What Is Hemodialysis?
Hemodialysis is a medical treatment that uses a machine with a special filter to take waste and extra water out of the blood. It can take over this job when the kidneys can't do it.
Why Do People Need Hemodialysis?
The main job of the kidneys is to clean the blood. They take out extra water and waste (things the body doesn't need). These leave the body as pee (urine).
If the kidneys don't work as they should, waste quickly builds up in the body and makes a person sick. When the kidneys stop removing enough waste and extra water from the blood, the person has kidney failure. Then, the person needs dialysis to clean the blood because the kidneys can't.
There are two types of dialysis: hemodialysis (hee-moh-dye-AL-ih-sis) and (pair-eh-tih-NEEL dye-AL-ih-sis).
How Does Hemodialysis Work?
During hemodialysis, a machine removes blood from the bloodstream, cleans it, and returns it to the bloodstream. Only a safe amount of blood leaves the body at one time.
Before they get hemodialysis, children need a soft, flexible tube (a catheter) placed into a large vein, usually in the chest. This tube is a temporary pathway to get blood out of the bloodstream and back in again.
The catheter stays in place until doctors do another procedure to make a more permanent pathway. This permanent pathway is stronger than normal blood vessels and can handle the faster blood flow and repeated needle sticks needed for hemodialysis.
Doctors have two options for the pathway, which both happen in an arm. They can make:
- a fistula (FISS-chuh-luh) by joining an artery to a nearby vein under the skin to make a bigger blood vessel
- a graft by using a flexible tube to join the artery to the vein
What Happens During Hemodialysis?
Hemodialysis usually takes place in a special clinic called a dialysis center. Some kids get treatments at a hospital.
A nurse connects the catheter, fistula, or graft to a needle and tubing that takes blood from the bloodstream. The blood goes into a special filter called a dialyzer (DYE-uh-lye-zer) or "artificial kidney."
The dialyzer has two parts: one for blood and one for a cleaning fluid called dialysate (dye-AL-uh-zate). A thin wall called a membrane separates these two parts. The membrane keeps important things inside the blood, like blood cells and proteins, which are too large to pass through it. Small waste and extra water pass through the membrane and are washed away. When the blood is clean, the machine sends it back to the child through another tube.
How Long Does Hemodialysis Take?
Most kids get dialysis three times a week. It takes about 4 hours each time.
During treatment, kids can lie down or sit in a chair. They can read, watch TV, play video games, or nap.
Is Hemodialysis Uncomfortable?
Each time a child has a hemodialysis treatment, a needle goes into the fistula or graft. After repeated treatments, most kids get used to the feeling. After treatment, kids sometimes feel tired. Some may have muscle cramps, headaches, nausea, or dizziness, but this is rare.
Are There Any Risks to Hemodialysis?
#####
In the hemodialysis text, how often do most kids get dialysis, and how long does each session last?
#####
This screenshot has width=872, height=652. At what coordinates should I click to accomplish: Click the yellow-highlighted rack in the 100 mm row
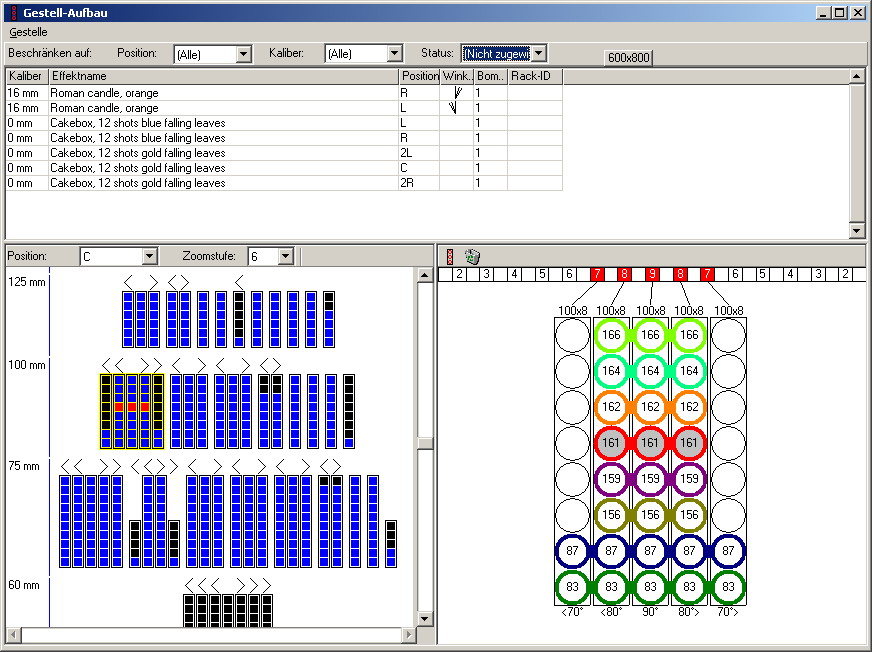point(131,411)
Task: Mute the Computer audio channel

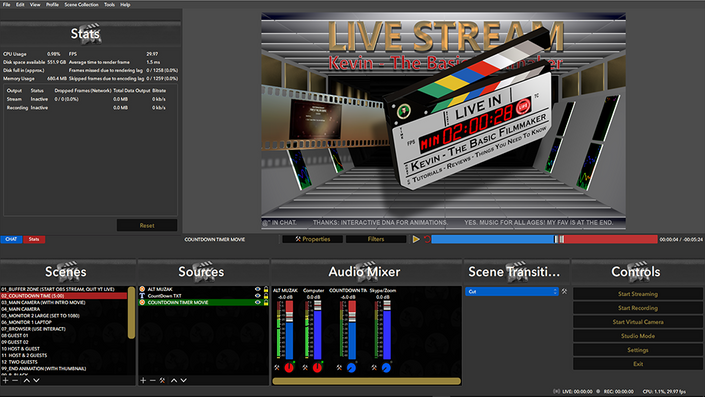Action: coord(317,368)
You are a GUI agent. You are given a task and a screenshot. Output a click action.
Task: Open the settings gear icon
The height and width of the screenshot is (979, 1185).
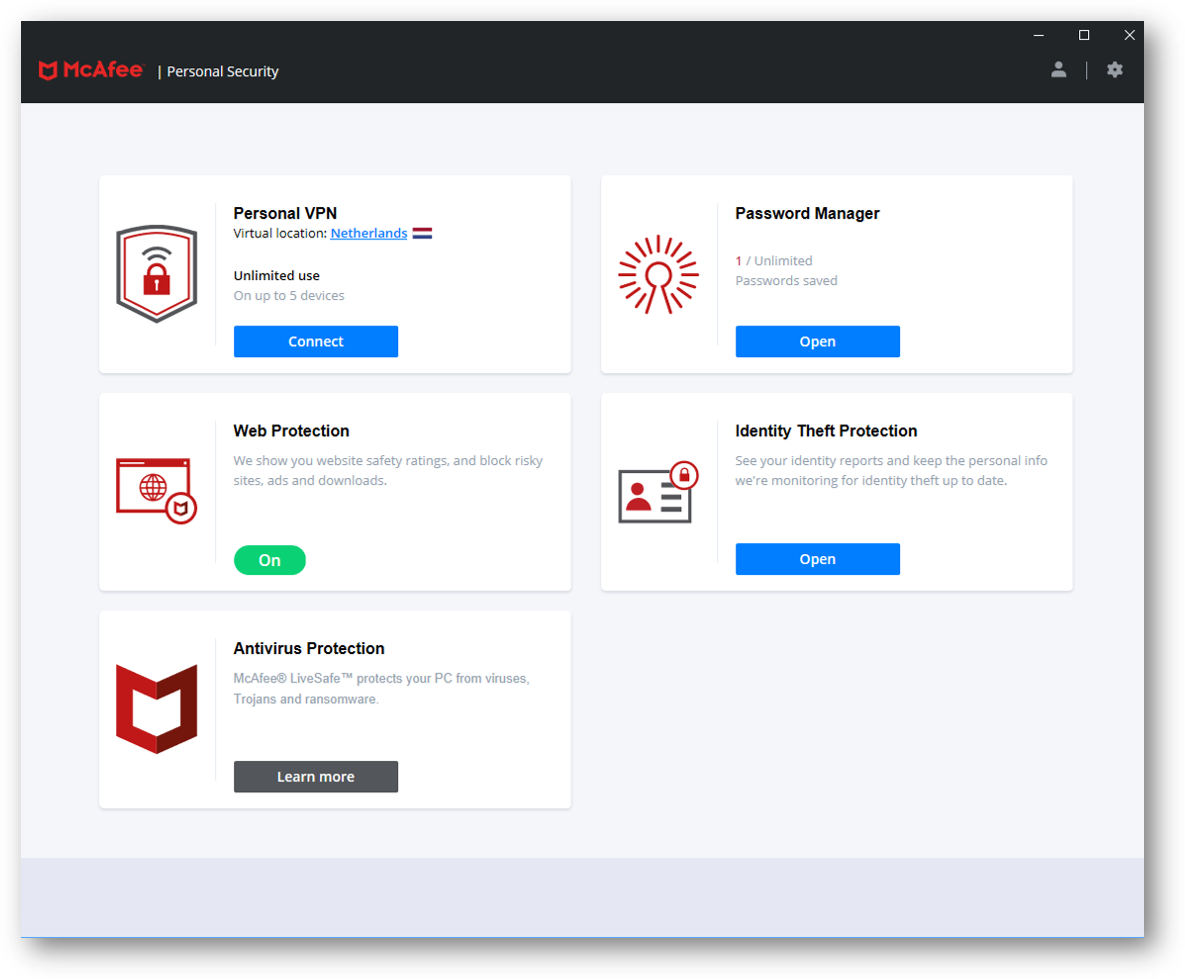[1115, 70]
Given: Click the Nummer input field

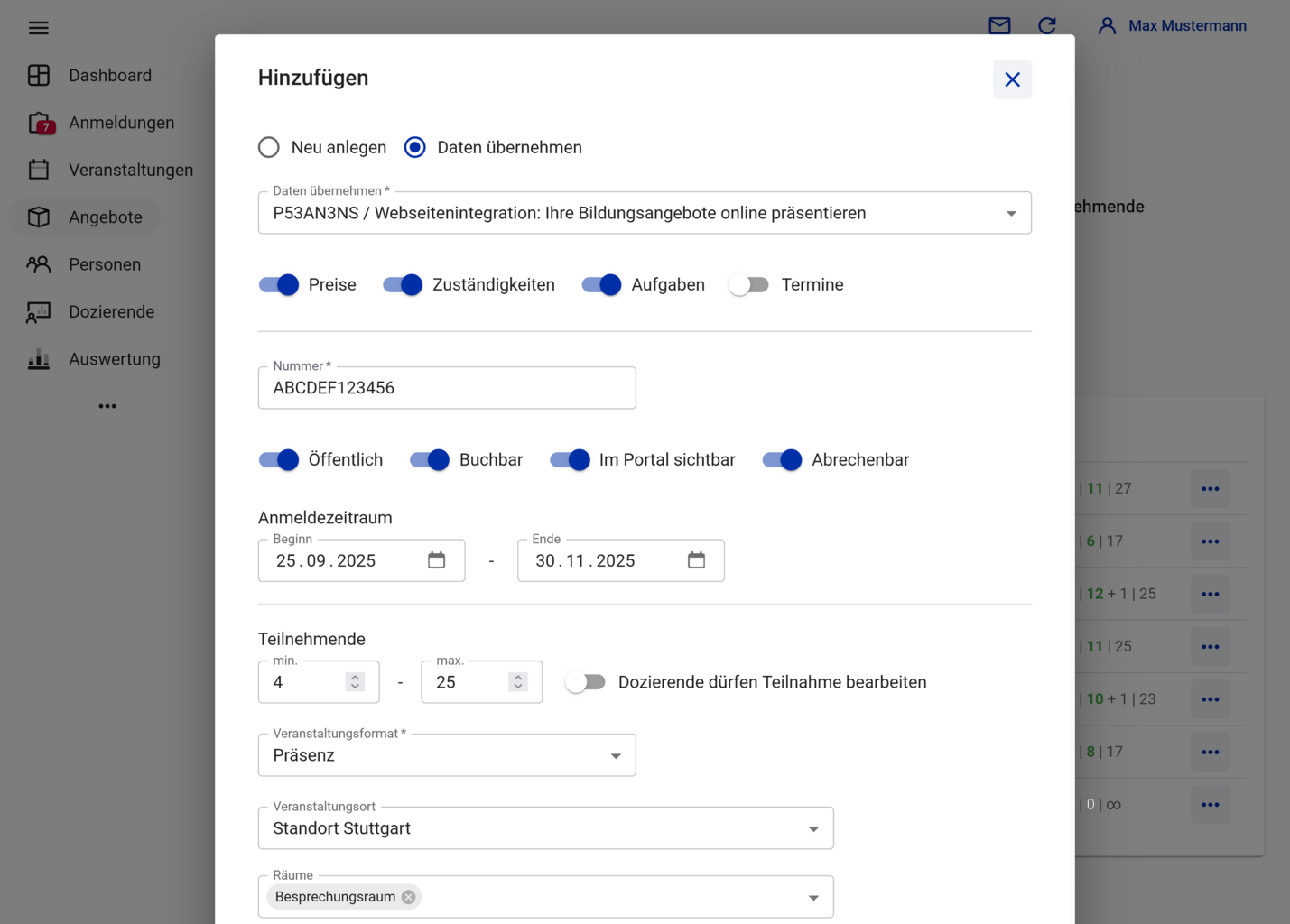Looking at the screenshot, I should 447,388.
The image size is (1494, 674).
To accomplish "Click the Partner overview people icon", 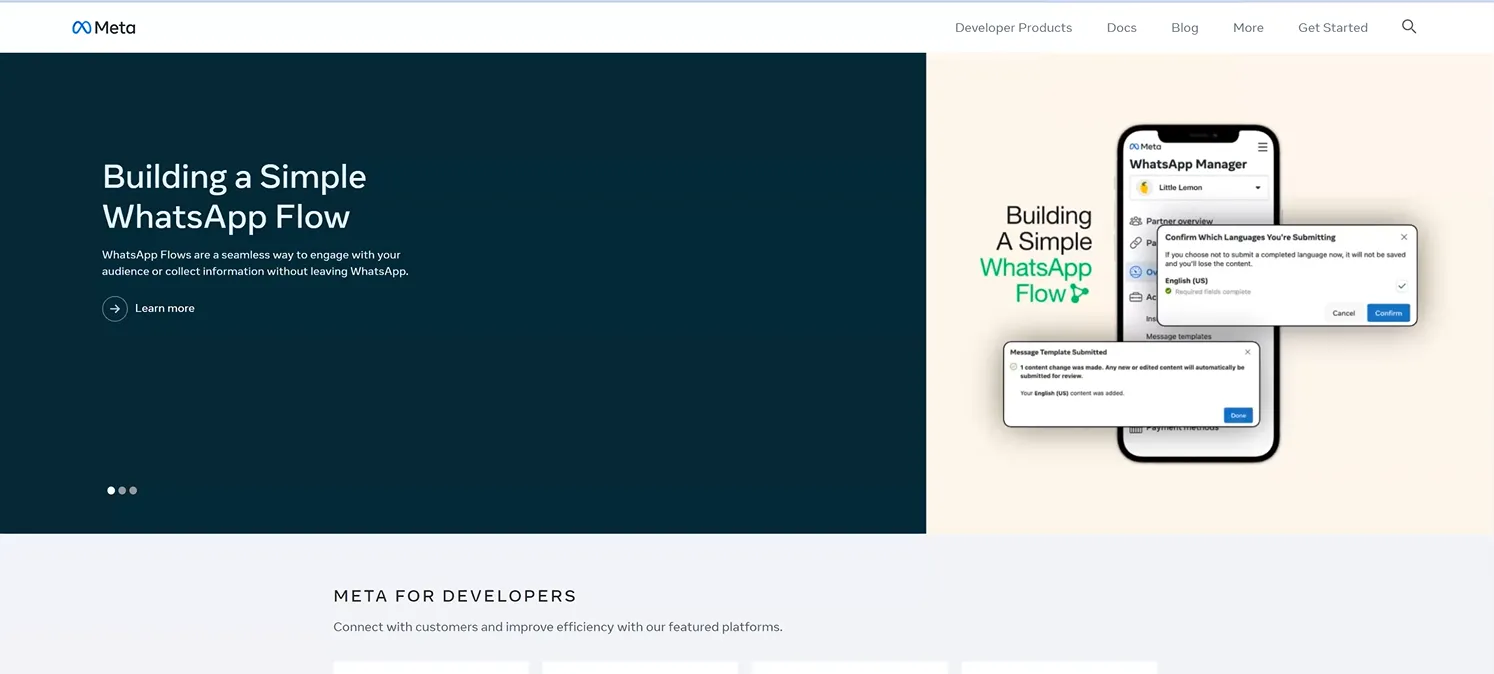I will 1136,221.
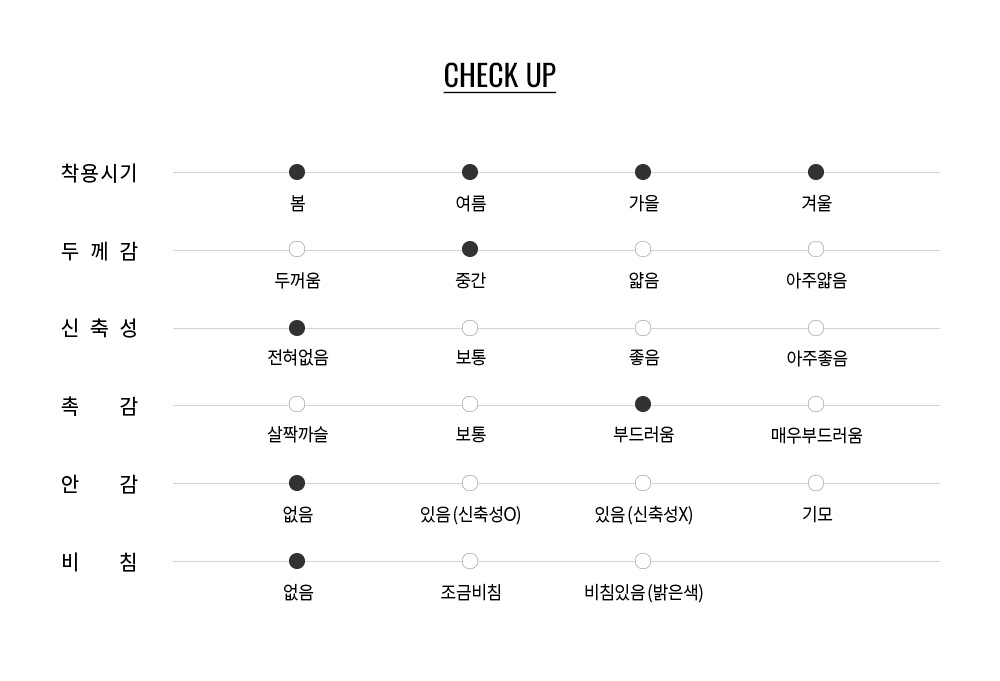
#####
#### [Expected output]
Three times a week, for about 4 hours each time.